Rayleen’s and Gina’s first catering job were for 100 Warlpiri women at a big meeting at Laramba to support Indigenous teachers. Rayleen and Gina Smith (Co-founder) cooked 300 meals a day out of a domestic kitchen. After the meeting, which was a success, the women thanked the two cooks for their beautiful food and suggested they should start a cooking business. And so Kungkas Can Cook was born. Their next catering job – their first professional job was for 1000 people at the Yeperenye Festival. They didn’t even own a knife or fork or plates to serve the food on. That was 23 years ago. Kungkas catering and café has recently closed its doors but has now diversified into Bush Foods Products and Tourism.

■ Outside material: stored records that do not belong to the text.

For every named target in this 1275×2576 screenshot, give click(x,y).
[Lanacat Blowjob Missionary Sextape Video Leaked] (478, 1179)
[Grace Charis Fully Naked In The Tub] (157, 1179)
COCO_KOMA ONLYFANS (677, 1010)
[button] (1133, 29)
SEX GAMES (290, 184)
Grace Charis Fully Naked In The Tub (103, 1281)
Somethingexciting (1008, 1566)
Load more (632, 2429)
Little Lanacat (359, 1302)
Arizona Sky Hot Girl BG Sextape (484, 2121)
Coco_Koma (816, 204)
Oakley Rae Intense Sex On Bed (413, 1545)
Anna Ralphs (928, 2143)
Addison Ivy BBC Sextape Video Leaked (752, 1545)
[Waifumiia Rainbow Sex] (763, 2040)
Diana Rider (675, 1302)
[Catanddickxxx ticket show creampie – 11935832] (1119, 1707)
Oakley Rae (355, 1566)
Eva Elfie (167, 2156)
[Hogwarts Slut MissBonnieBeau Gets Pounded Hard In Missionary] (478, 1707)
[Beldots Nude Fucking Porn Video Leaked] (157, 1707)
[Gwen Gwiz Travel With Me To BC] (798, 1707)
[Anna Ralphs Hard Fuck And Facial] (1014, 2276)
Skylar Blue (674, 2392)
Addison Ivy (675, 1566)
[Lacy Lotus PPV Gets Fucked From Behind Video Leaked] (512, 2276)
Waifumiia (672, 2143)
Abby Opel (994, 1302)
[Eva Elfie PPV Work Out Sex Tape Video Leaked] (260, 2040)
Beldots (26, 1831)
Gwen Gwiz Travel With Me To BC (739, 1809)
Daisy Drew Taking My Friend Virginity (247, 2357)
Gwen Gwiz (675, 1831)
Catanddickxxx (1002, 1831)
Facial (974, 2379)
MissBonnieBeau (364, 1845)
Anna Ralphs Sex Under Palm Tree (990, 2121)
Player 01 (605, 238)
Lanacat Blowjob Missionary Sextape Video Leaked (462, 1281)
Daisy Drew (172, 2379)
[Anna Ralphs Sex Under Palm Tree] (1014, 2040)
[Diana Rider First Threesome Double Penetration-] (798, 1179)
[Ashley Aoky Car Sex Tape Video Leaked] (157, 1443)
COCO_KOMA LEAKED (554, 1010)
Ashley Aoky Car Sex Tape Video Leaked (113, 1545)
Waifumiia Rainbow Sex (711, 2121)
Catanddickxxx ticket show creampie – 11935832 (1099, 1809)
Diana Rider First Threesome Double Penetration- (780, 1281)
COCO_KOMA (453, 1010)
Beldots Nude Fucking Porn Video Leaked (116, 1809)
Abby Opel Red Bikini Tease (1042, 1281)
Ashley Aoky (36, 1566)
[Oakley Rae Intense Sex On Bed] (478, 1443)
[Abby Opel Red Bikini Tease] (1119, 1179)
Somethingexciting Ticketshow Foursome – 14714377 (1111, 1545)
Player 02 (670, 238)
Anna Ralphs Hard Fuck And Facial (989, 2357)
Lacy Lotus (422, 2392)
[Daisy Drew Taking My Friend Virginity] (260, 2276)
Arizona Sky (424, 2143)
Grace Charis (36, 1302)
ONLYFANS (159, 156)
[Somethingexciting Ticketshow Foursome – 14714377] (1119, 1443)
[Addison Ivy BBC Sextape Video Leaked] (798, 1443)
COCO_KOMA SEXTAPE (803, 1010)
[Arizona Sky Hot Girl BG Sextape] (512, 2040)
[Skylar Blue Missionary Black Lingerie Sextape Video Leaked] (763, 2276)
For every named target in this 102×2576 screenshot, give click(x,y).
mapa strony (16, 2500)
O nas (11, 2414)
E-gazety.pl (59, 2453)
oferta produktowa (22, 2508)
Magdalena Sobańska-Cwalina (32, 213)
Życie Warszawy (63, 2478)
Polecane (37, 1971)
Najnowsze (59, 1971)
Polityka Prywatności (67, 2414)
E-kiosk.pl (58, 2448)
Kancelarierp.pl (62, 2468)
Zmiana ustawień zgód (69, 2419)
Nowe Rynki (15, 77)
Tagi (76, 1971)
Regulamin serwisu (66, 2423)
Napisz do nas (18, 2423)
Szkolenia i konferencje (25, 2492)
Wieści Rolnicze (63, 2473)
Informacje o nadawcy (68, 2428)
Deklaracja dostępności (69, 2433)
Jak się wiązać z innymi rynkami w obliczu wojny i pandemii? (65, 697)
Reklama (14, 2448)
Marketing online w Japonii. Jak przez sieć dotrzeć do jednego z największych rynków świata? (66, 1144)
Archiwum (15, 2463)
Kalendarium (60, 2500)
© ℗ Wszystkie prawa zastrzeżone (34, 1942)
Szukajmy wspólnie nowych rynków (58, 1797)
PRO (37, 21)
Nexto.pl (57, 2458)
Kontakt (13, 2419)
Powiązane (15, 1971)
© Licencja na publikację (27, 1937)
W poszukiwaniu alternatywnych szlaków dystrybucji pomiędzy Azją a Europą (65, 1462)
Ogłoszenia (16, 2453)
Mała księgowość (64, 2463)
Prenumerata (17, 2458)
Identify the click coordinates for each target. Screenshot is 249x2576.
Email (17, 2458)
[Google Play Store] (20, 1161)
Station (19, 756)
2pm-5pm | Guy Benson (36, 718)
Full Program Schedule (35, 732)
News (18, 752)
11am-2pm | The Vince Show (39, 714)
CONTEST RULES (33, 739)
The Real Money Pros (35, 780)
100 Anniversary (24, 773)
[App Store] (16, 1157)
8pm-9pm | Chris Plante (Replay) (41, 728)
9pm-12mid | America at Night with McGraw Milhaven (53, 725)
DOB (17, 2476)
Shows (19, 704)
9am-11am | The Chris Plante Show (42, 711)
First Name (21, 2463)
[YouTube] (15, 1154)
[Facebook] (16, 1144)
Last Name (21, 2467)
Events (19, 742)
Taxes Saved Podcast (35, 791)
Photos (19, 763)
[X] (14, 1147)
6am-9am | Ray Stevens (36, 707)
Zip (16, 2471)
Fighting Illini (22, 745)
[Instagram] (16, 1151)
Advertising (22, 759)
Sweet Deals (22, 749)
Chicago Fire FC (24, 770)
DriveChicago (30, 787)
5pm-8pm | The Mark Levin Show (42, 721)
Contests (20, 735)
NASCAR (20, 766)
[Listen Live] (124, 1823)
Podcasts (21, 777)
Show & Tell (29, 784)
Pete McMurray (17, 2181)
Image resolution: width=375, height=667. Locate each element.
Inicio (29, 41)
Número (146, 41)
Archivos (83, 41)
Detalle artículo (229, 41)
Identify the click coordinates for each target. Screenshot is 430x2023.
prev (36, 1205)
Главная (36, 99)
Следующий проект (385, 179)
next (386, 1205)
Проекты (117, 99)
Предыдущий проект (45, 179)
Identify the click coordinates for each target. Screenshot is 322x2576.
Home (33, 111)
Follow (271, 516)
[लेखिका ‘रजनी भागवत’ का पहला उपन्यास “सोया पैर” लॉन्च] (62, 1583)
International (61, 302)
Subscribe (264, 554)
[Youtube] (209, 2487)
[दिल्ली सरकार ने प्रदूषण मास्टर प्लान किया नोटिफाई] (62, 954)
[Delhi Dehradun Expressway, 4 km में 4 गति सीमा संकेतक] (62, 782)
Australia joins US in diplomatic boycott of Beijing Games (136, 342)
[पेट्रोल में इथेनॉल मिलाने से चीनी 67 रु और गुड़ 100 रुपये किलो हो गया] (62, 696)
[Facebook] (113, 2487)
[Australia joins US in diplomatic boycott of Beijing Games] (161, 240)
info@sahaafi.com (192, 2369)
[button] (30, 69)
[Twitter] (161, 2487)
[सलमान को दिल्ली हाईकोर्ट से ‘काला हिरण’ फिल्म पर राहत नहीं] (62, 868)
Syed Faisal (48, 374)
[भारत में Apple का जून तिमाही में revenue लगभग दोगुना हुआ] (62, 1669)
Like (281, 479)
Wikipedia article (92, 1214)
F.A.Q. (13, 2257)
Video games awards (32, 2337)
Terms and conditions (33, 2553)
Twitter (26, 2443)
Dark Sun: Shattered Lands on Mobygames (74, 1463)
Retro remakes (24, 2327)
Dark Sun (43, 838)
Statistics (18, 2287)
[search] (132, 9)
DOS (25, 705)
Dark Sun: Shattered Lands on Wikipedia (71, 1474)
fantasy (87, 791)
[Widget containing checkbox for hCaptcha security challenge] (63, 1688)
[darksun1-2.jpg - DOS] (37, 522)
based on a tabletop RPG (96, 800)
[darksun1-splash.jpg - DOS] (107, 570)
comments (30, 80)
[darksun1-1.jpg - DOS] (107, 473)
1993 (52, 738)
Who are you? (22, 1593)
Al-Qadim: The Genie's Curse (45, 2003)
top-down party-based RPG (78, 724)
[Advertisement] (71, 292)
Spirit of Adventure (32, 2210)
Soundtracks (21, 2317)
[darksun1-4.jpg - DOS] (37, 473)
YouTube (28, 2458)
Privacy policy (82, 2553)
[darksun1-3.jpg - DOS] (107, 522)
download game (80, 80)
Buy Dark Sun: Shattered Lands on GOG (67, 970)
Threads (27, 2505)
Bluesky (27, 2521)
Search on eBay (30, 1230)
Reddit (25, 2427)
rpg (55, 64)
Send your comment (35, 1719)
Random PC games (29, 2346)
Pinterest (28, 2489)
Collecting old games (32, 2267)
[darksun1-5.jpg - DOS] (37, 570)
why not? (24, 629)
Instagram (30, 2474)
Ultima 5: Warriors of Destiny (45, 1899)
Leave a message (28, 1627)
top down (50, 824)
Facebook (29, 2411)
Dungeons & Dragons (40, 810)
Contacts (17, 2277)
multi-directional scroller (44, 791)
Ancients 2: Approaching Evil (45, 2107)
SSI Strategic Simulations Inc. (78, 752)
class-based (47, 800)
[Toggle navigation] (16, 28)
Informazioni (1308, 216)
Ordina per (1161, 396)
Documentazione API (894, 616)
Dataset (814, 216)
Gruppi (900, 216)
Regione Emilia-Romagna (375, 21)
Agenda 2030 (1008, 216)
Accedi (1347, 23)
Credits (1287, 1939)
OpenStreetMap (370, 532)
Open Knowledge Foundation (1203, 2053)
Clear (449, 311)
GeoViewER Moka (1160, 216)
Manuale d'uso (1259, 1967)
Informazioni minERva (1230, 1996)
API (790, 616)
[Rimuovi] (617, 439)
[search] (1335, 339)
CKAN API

Rayleen Brown and Kungkas Can Cook are known throughout Australia and many parts of the world where Central Australian bush foods are increasingly receiving due recognition as unique, speciality, gourmet and delicious. Rayleen has contributed and shared her unique recipes in publications such as the Great Australian Cookbook (now a tv program on Foxtel) and an ABC publication Australia Cooks, BBC Great Rail Journeys of the World highlighting the journey of the Ghan Adelaide to Alice Springs and recently on Channel 10 MasterChef and guest judge and the project.
Rayleen’s insistence on using only wild harvest bush tucker sourced directly from the women who gather the food, as a way to support livelihoods and the continuation of connection to story and country, is well known and respected. Rayleen has also contributed to much research in her region around the growth and development of bush foods and their potential. Rayleen is continuing to help raise the profile of bush foods, opportunities for people on country using bush foods and wants better protection for the ecological knowledge rights of people to the food that has sustained their communities for thousands of years.
Rayleen currently the Chair of the First Nations Bushfood and Botanicals Alliance Australia. A body that was created in 2019 for Indigenous Business/organisations to strengthen their capability, participation in the industry and creating self determination in remote and regional areas.